Neurodiversity is an umbrella term used to describe the different ways a person’s brain processes information. It is estimated that around 1 in 7 people in the UK are neurodivergent. Dyslexia comes under this umbrella.
Features of dyslexia
- Dyslexia tends to run in families, which suggests a genetic link.
- Dyslexia is on of the most common specific learning disabilities (SpLD) affecting about 10% of the population.
- Dyslexia has a neurological basis and is independent of overall intelligence.
- Impaired development of magnocellular systems may cause problems with identifying and sequencing letters and sounds
- Dyslexia is a lifelong condition and can make learning difficult.
- Dyslexia affects a child’s ability to process, remember and organise information.
- Young children may struggle to learn to read, write and spell.
- While students can have strong oral abilities they may find it difficult to record their learning in writing.
- Students may struggle to get started with work and show difficulties with organisation and presentation.
- Some children and young people may have low self-esteem and appear reticent to learn.
- It is important to understand that there is a specific reason for student’s difficulties with processing information.

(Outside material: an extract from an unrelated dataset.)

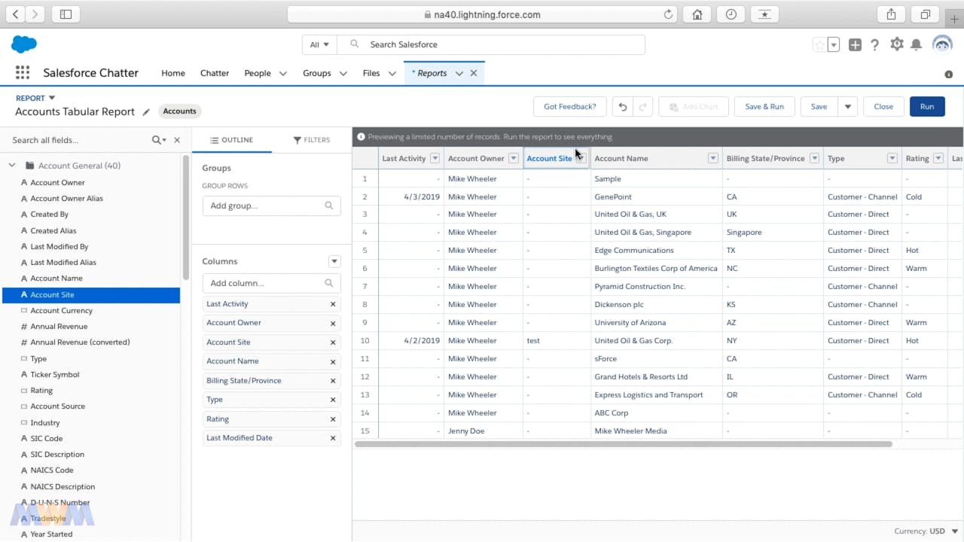This screenshot has height=542, width=964.
Task: Switch to the Filters tab
Action: click(x=312, y=140)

- Early identification and assessment is crucial.
- The effects of dyslexia varies and no two people will have the same strengths or weaknesses.
- To reduce anxiety and improve motivation personalise learning support and make adaptations according to a student’s needs.
Early identification and assessment
- Early identification of specific learning difficulties will reduce anxiety.
- Support will vary according to a student’s assessment profile but may include use of aids such as coloured paper, coloured overlays, reading rulers or assistive technology.
Help with organisation
- Target support to identify an individual student’s strengths and weaknesses.
- A clear and predictable daily routine can help develop independence.
- Print out homework tasks or give out homework at the start of the lesson and allow time for students to seek clarification.
- Prompts to remember appropriate resources and help organising work and notes are helpful.
Help in class
- To reinforce the spelling rule follow a structure i.e. ight flight sight night.
- Encourage and make time for proof reading work. This helps the student notice spellings mistakes and encourages them to self-correct.
- Do not put a student on the spot to read aloud. Instead, give them time to prepare.
- Before the lesson, explain what is going to be taught and then end with a summary.
- It is important to find ways to reinforce learning through repetition and revisiting topics.
- Copying large chunks of text from a board is a challenge. Print out notes or a cloze text with key words for insertion.